And if you don't, if you're not expecting it, it's so disarming.
It's so sick and twisted.
And I really just wanted to get out and have a conversation with this man because I wanted to know what he was trying to say.
He pointed to the walking sign.
Yes, I know.
I'm walking.
Therefore, the sign says walking.
So I don't know what he was trying to prove.
And I just, I screamed like all these people were staring at me.
And I didn't care because I was fucking right.
No, good.
And I had Theo.
You think Theo wants to hear that fucking honk?
Like, he's, he's a very peaceful person.
That's so upsetting.
That would have really bothered me.
I would have already been on Zillow, like, searching Cleveland, homes, four bedrooms.
It bothered me so much.
Like, and I honestly thought about following him.
Just, I, I was actually curious, curious at this point.
What is your point here?
What were you trying to say with your honk and your point?
I don't know.
That's upsetting.
Because unless I've been following the laws completely wrong my entire life, when the man is is white, it's a little white man and he's walking, you walk.
Yeah.
Explain.
Make it make sense.
It doesn't say honk.
No, no, no.
And it doesn't say stop.
There's that red hand that comes up.
But the little white lights pop up and it's a little man.
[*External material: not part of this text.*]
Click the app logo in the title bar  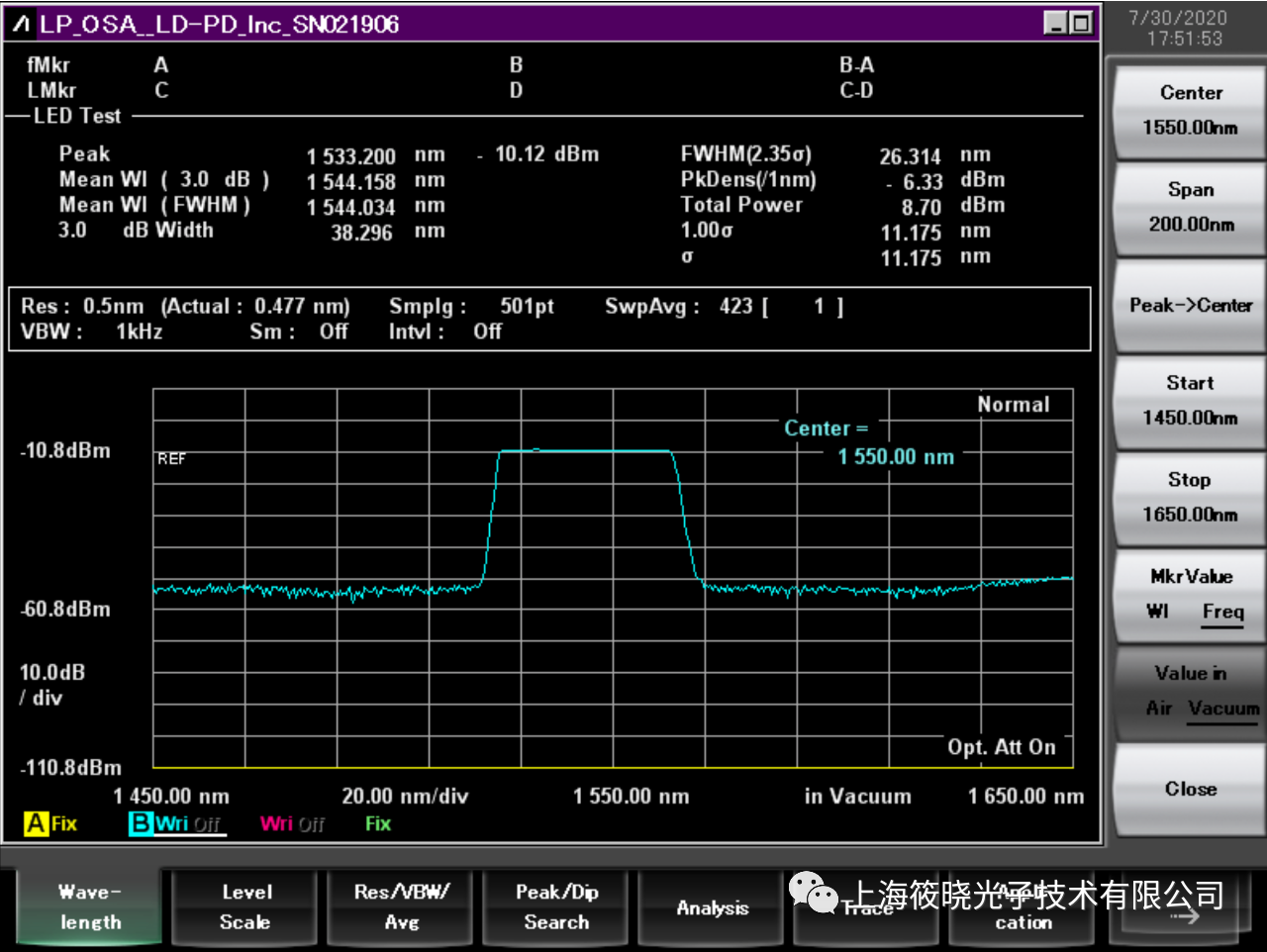pyautogui.click(x=22, y=24)
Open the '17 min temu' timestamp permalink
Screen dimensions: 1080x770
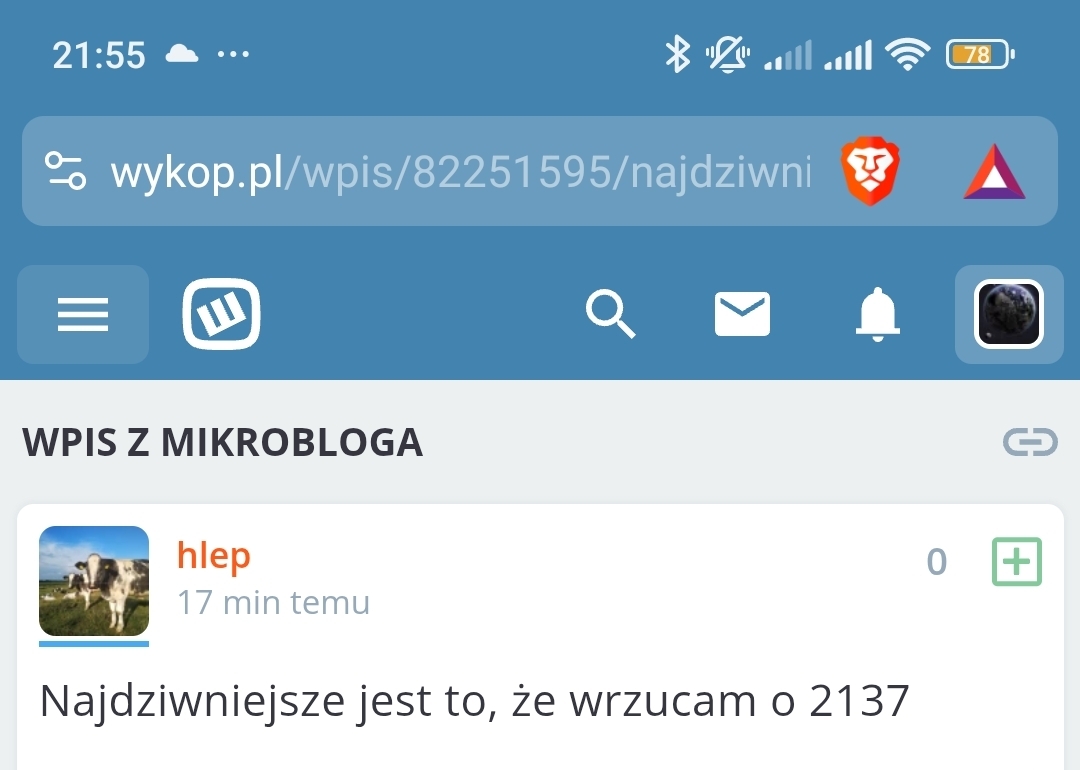click(x=273, y=603)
So I was following the little man.
It does not say RSVP on the Statue of Liberty.
Thank you.
So I just wanted to share that because I'm really like, I wanted to kill someone.
Yeah, I'm really sorry that that happened to you.
Not a good way to start your day, especially not a hump day.
No, and like I was feeling good about the day.
Like I had such a productive day yesterday.
I have such a productive day, I have so many things to do before I have like meetings and like appointments to do before I have to go take my business trip.
Do you have meetings, meetings, meetings?
I actually have meetings, meetings, not meetings, meetings, meetings.
I have meetings, meetings today, too, which is not why I'm wearing a pussy bow, but
I feel prepared to take on the meetings.
But it's not
why you're wearing a pussybow.
No, not.
And now I feel like I need to book some more meetings while I'm wearing this blouse.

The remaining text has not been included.